Un reducido pero esforzado grupo de padres junto a la directora interina del Jardin No. 117 reacondicionaron patio y juegos de la institución educativa.

La actividad de realizó este sábado durante varias horas en donde se lijaron, pulieron y barnizaron bancos.

Se repararon, pintaron y reacondicionaron los juegos. Se hizo una completa limpieza y corte de césped, acondicionamiento de plantas y riego, así como reparaciones de tejidos perimetrales.

“Esto es un sueño a medias”, dijo uno de los padres que envió una carta a propósito de la jornada.

“He dicho y sentido durante toda mi vida que quien no es capaz de soñar y pierde la capacidad de aprender está muerto.

Esta historia tiene que ver con un grupo de padres y familiares de alumnos del Jardín Nº 117, que un día soñaron juntos poder mejorar el lugar donde sus pequeños pasan mucho más tiempo que en sus propias casas.

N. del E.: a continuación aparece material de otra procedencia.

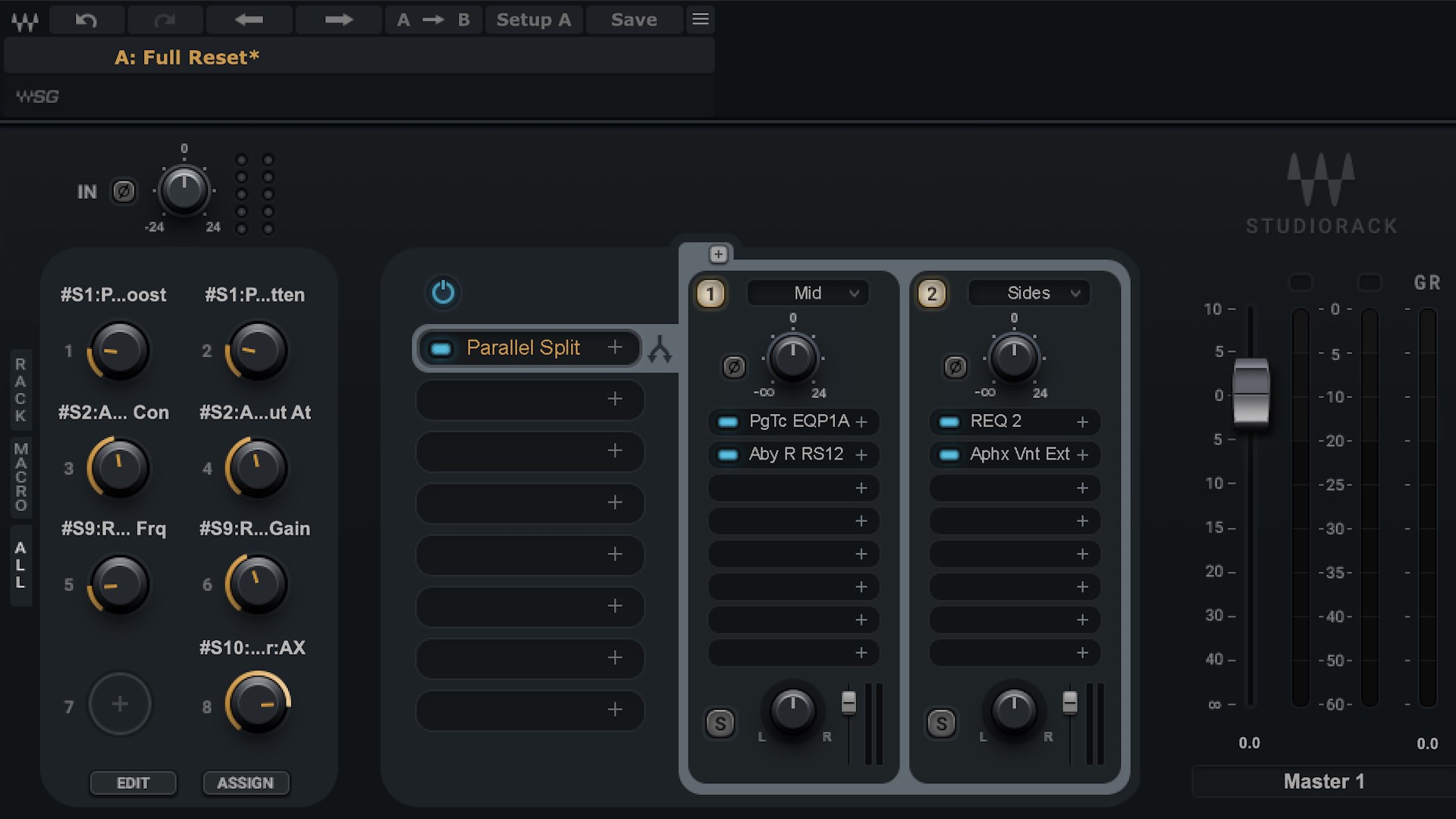This screenshot has width=1456, height=819.
Task: Click the rack power button icon
Action: 443,293
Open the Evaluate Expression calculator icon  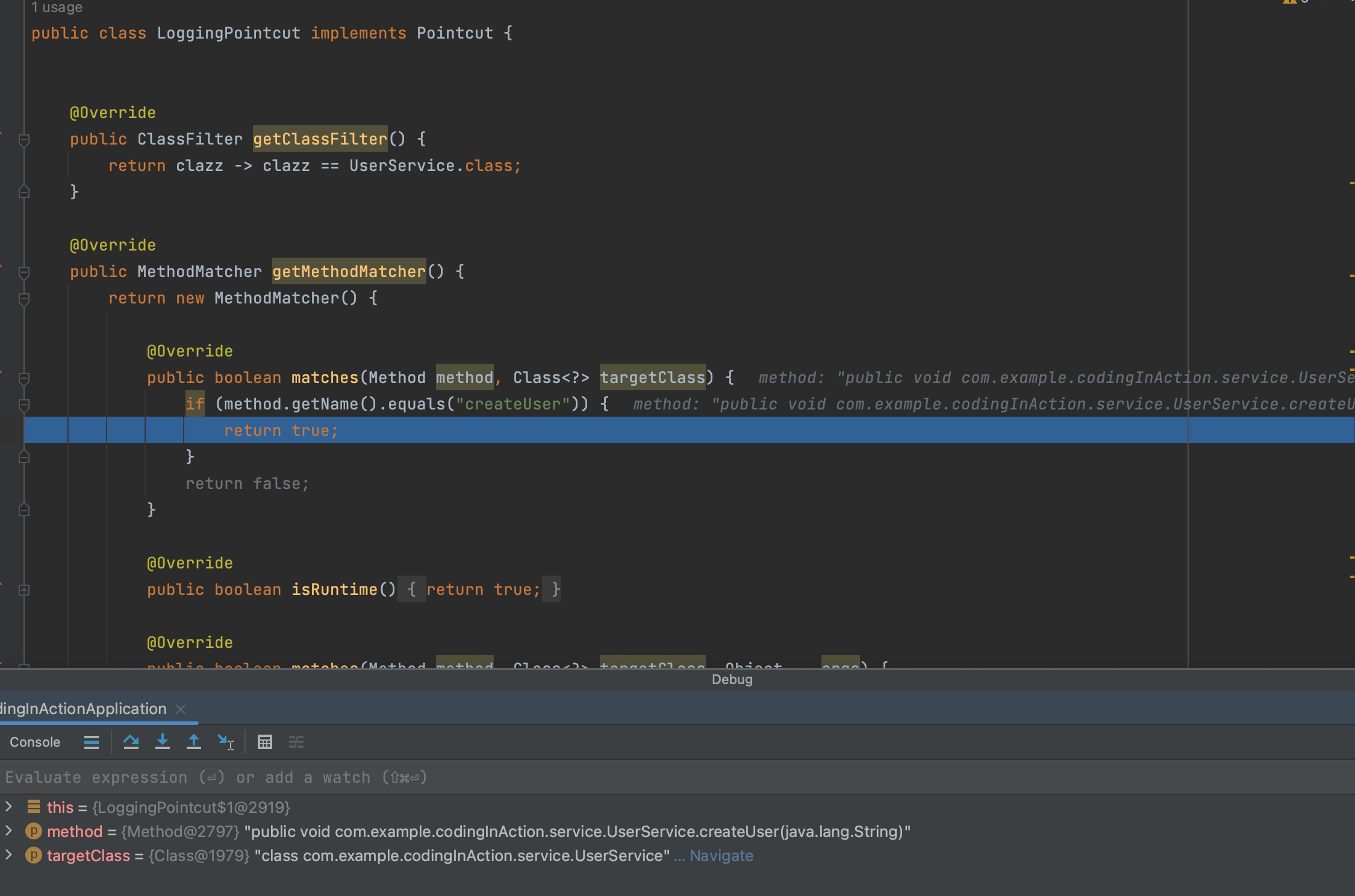pyautogui.click(x=265, y=742)

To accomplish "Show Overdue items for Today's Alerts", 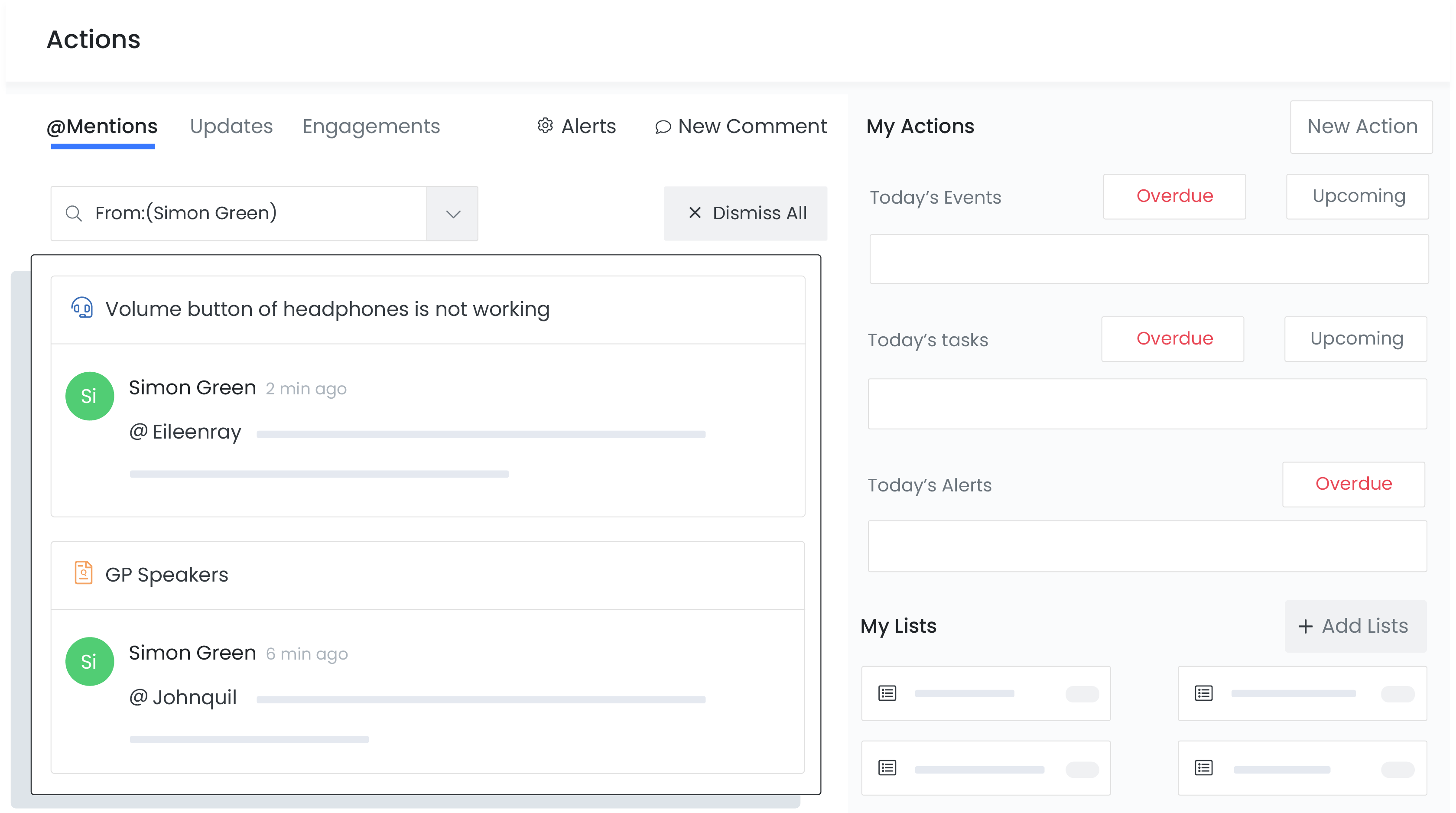I will (1353, 484).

Una vez que el sueño fue convertido en proyecto, dijeron pero esto es muy caro,

$ 30.000 pesos no tenemos, entonces como pedir para otros es más fácil, vislumbraron la idea de hacer la solicitud a algún estamento del gobierno, y así lo hicieron pero luego de idas y venidas, la autoridad respondió negativamente.

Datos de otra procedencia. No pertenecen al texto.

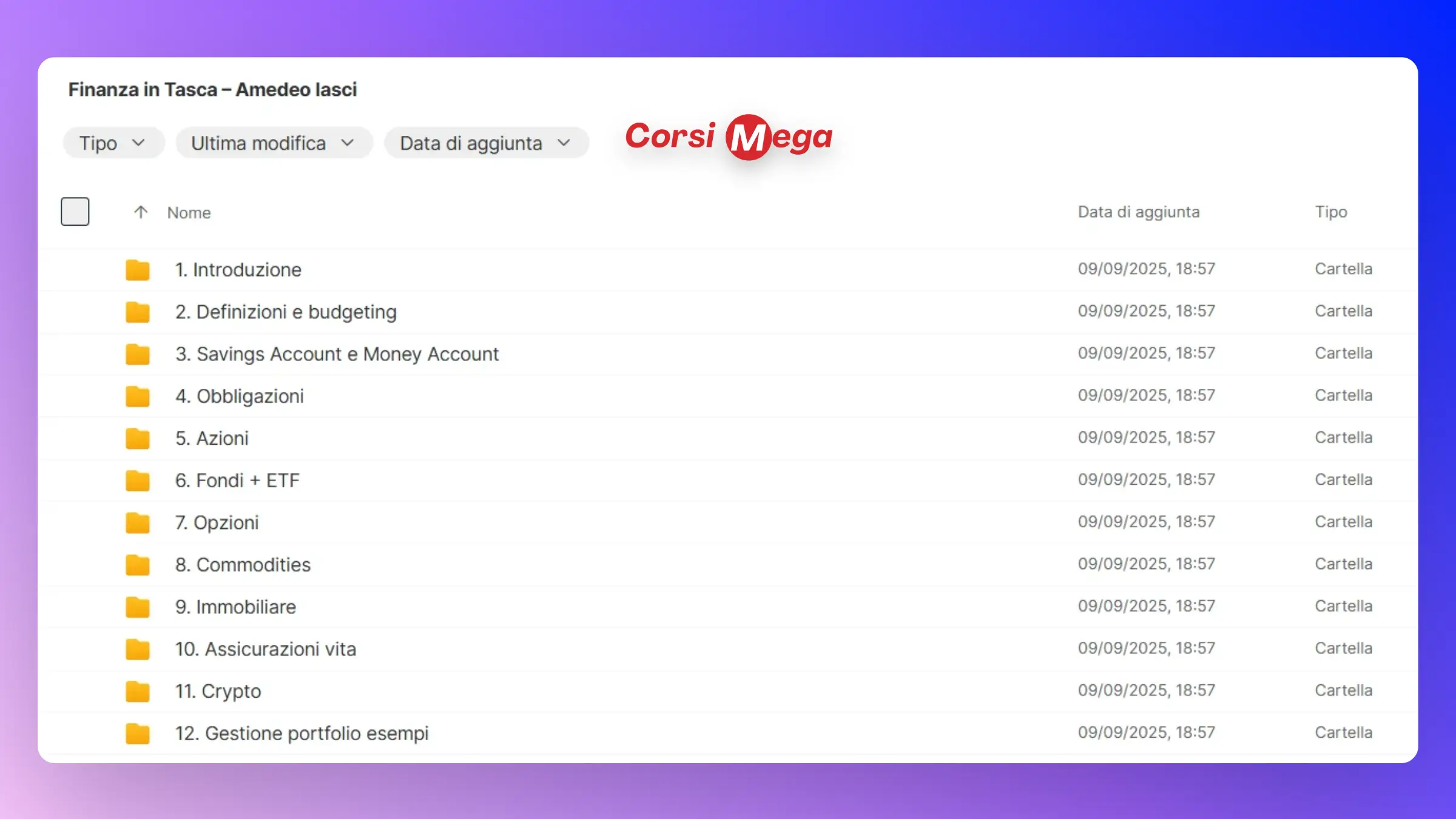
Task: Click the folder icon for 8. Commodities
Action: tap(138, 565)
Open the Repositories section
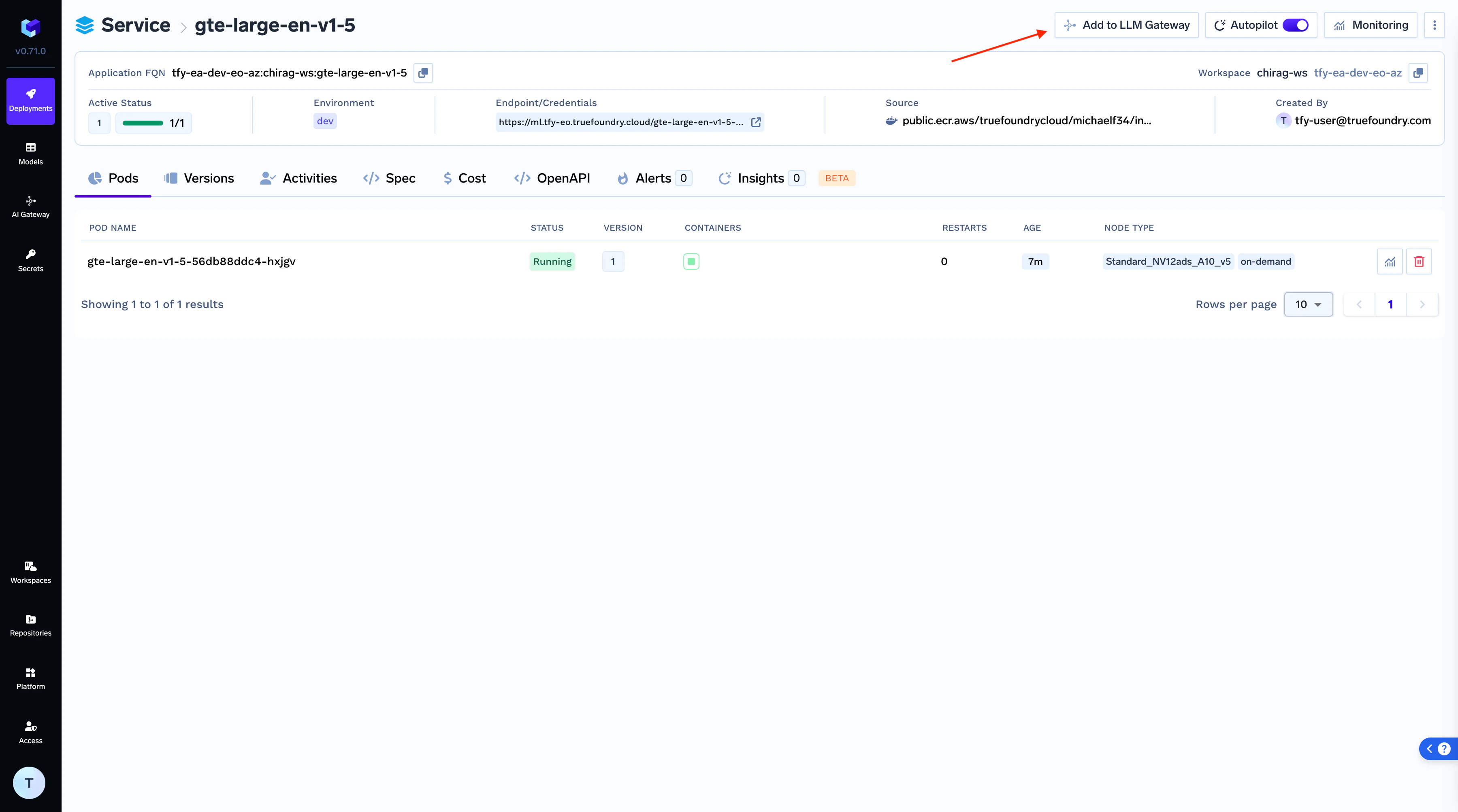The image size is (1458, 812). pyautogui.click(x=30, y=625)
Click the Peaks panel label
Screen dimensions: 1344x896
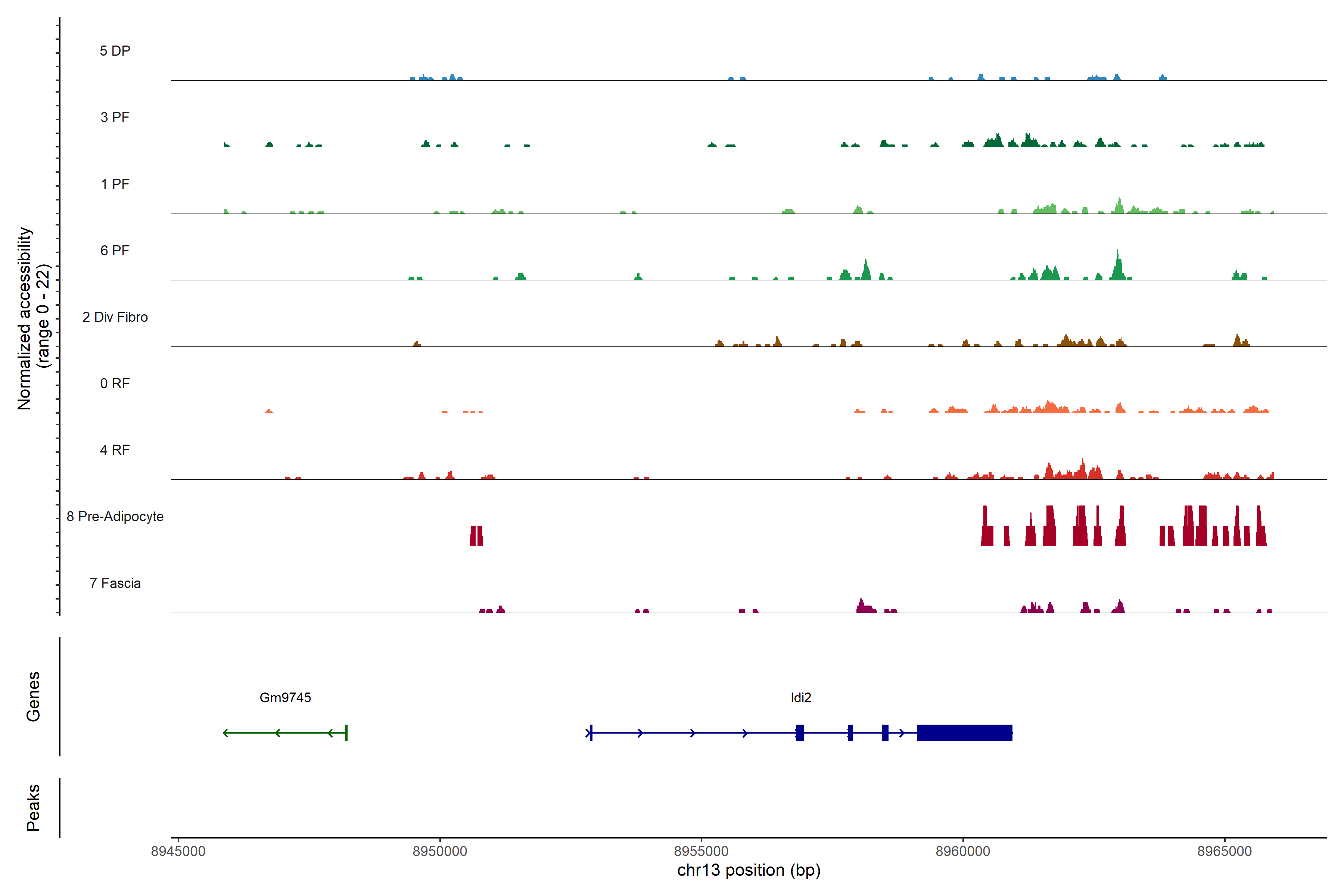tap(33, 808)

Con el sueño frustrado, se reunieron y dijeron está bien no podremos poner nuevos jueguitos, pero a esto hay que cambiarle la cara, y convocaron a una jornada de trabajo voluntario a la que concurrieron la Directora interina y los padres que pudieron, los demás se la perdieron, como bien dijo uno de los participantes.

Lo real, es que al cabo de una jornada de trabajo mancomunado, cuando el sol dejaba su lugar en el firmamento a la luna, pudieron observar con satisfacción como el espacio verde de fondo de la escuelita quedó convertido en algo parecido a un cancha de golf, y los pocos jueguitos que hay, parecen nuevos ya que fueron totalmente pintados.

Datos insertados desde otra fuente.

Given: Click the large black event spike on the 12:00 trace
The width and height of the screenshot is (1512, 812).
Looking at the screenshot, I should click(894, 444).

Esto es una demostración palmaria de que razón tenía el prócer Gral. José Gervasio Artigas, cuando dijo” nada debemos esperar que no sea de nosotros mismos”.

Porque es claro que la fuerza reside al interior de cada uno, y cuando esa fuerza se vuelve conciencia y se hace colectiva, se vuelve poder, poder que hace que los pueblos marchen victoriosos hacia el derrotero que se marcan.

Poder que hace que tiemblen los que creen que lo tienen, por eso aunque estos padres con su esfuerzo hayan podido concretar su sueño a medias, ellos ahora saben que nada, ni nadie les puede conculcar el derecho a soñar y menos a hacer realidad sus sueños”.